Was die Geschwister Léa – sie ist die Schwangere – und Mathieu mit dem Fremden zusammengebracht hat, der die junge Frau auf einer Wiese abserviert, wird nicht erklärt. Sam hat die beiden mit seiner rostbraunen Kutsche, einem Ford Mustang, irgendwo aufgelesen. Oder sie ihn. Er duldet ihre Gesellschaft. Fragen weicht er aus, Avancen weist er schroff ab. Die Geschwister sind von ihm fasziniert. Lea will ihn, aber auch Mathieu ist in ihn verknallt. Sie beobachten Sam durch Mathieus Kamera, fordern ihn mit Frotzeleien heraus. Auf dem Parkplatz eines Einkaufscenters sammelt Léa einen weiteren Tramper auf: Jérémie komplettiert das ungleiche Gespann auf der Fahrt in den Süden.

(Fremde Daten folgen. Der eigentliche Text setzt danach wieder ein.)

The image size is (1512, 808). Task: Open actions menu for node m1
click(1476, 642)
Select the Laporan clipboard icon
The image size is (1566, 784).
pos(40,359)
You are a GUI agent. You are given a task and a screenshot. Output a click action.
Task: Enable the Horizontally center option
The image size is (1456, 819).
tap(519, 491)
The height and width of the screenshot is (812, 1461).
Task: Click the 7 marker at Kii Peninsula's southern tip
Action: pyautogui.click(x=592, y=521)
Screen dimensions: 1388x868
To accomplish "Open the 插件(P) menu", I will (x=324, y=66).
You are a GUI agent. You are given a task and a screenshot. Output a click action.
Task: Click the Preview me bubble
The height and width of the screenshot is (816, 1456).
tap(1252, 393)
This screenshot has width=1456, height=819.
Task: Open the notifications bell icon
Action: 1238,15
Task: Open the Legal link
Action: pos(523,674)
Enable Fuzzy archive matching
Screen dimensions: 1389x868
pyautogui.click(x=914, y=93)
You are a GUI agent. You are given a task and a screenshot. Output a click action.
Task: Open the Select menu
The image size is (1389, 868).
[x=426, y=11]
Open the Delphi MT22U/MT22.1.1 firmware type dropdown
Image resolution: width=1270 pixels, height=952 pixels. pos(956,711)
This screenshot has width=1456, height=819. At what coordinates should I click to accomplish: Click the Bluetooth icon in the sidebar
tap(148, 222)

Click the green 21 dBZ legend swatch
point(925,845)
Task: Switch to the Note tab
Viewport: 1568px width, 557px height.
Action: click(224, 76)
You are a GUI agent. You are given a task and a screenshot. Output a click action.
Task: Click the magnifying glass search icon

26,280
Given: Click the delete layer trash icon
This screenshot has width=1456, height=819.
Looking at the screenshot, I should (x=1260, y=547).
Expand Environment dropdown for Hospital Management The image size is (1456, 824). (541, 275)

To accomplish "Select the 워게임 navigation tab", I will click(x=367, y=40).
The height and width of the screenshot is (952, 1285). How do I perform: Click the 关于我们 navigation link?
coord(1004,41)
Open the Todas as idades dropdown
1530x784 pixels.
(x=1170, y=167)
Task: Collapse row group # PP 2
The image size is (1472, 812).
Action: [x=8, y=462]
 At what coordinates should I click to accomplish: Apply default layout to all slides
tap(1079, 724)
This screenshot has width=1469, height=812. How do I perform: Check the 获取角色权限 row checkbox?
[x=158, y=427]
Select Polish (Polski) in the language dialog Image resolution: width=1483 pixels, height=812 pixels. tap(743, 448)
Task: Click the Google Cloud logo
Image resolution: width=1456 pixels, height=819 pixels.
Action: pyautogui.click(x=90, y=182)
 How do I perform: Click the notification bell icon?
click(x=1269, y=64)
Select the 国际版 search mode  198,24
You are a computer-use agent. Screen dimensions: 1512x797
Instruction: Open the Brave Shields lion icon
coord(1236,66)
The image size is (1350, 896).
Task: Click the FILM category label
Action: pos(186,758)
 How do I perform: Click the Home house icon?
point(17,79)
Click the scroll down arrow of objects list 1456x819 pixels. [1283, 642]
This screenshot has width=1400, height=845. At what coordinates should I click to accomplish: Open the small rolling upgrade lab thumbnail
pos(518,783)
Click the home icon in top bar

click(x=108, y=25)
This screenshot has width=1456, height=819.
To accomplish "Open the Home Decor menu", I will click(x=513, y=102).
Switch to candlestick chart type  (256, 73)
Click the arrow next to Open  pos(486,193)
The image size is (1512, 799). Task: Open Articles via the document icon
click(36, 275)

Der Regisseur Sébastien Lifshitz, der »Plein Sud« in der Sektion Panorama auf der diesjährigen Berlinale präsentierte, wo er 2004 den Teddy Award für seinen zweiten Spielfilm »Wild Side« gewonnen hatte, mischt in freier Assoziation Elemente des klassischen amerikanischen Westerns mit dem französischen Autorenfilm. Er dreht in Cinemascope, wählt für die flirrende Hitze des Sommers satte Farben; die Handkamera, durch die Mathieu seine Umgebung taxiert, bringt Nähe, Unruhe und Erregung in die konzentrierten Einstellungen. Statt auf erklärende Dialoge setzt Lifshitz auf die ästhetische Inszenierung sinnlicher Körper, die im Wageninneren und außerhalb in stets wechselndem Begehren umeinander kreisen.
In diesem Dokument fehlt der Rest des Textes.